私は神奈川県で社会人ラグビーチームのトレーナーをしています。よく現場にて足が速くなりたいんだけどどうすれば良い?や”足が後ろに流れている”から足が遅いんじゃないのか?という問いを受けることが多々あります。

選手が自分のランニングフォームやプレーを日頃から思考している姿が垣間見えてとてもうれしく思うのですが、広く知られている”足が流れる動作”は果たして良いのか悪いのか。

▼トップスプリンター動画


この動画をみてエムバぺは蹴り出した足が後ろにあり、流れてしまっているんじゃないのという意見があるかと思います。

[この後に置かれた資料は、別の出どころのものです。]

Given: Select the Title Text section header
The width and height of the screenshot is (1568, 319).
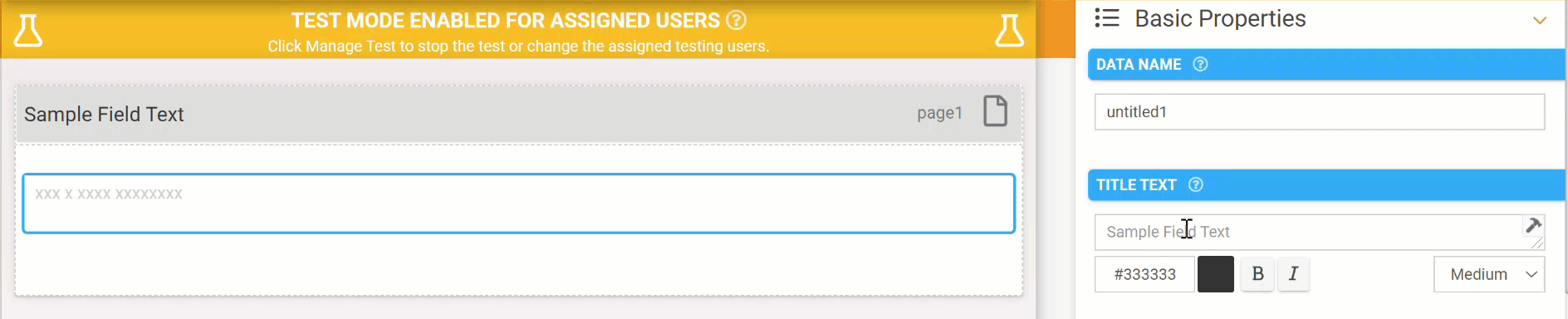Looking at the screenshot, I should (x=1326, y=184).
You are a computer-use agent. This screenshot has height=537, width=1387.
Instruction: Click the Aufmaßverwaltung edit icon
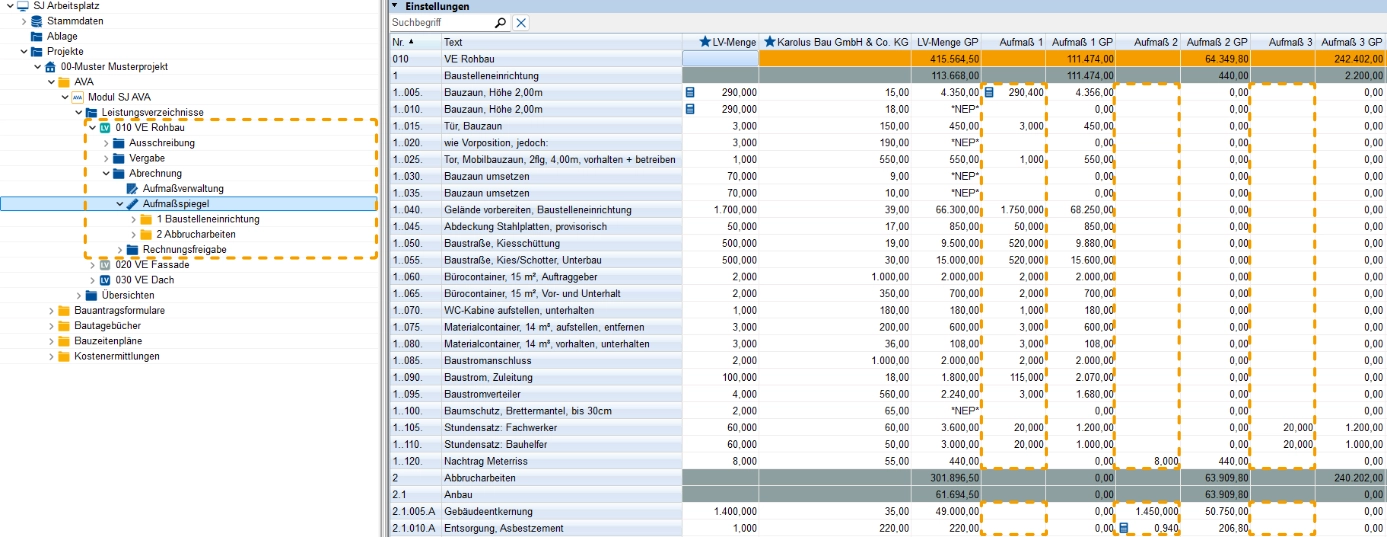[133, 188]

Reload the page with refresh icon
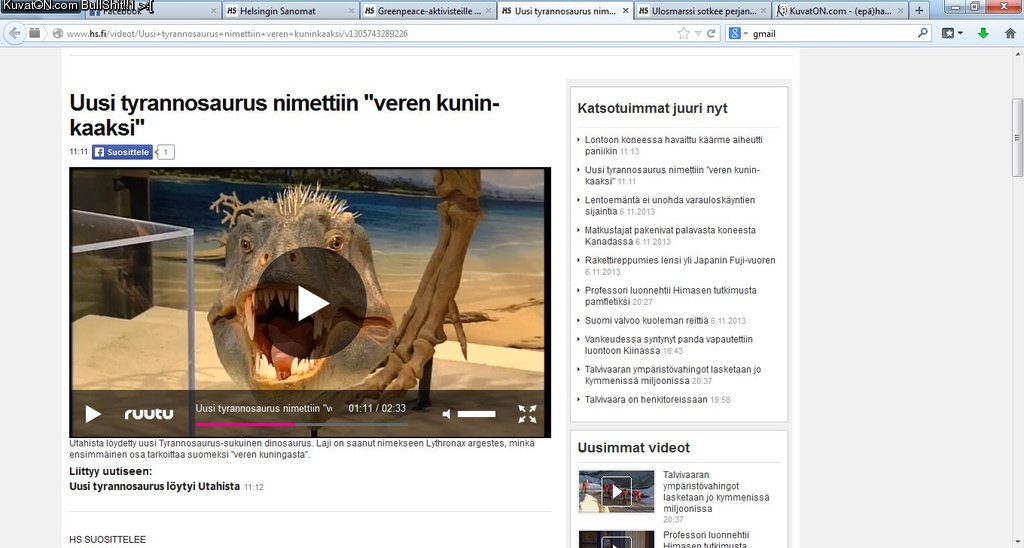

今回は実際の海外サッカー選手の走りを見ながら一緒に考えていきたいと思います。

▼足が流れるとは?

足が流れるとは、蹴り出した足が後ろに残りすぎること。そして反対側の接地時に遊脚足(浮いている足)が後ろに残る現象といわれています。

流れる1

一般的には足が大きく後ろに流れると地面を効率よく蹴れない、足が前に出ないから身体が前に進めないなどが言われるかと思います。



▼人はどうやって前に進んでいるのか?

いつも当たり前に行う歩き、走りはどの動力を得て進んでいるのでしょうか。

⓵落ちる力

⓶弾む力

この2つが主に作用すると考えます。

落ちる力は位置エネルギーが働き、物体が落下する。そして重心移動がなされ、落ちたものに対してバランスを取るように足が前にでる。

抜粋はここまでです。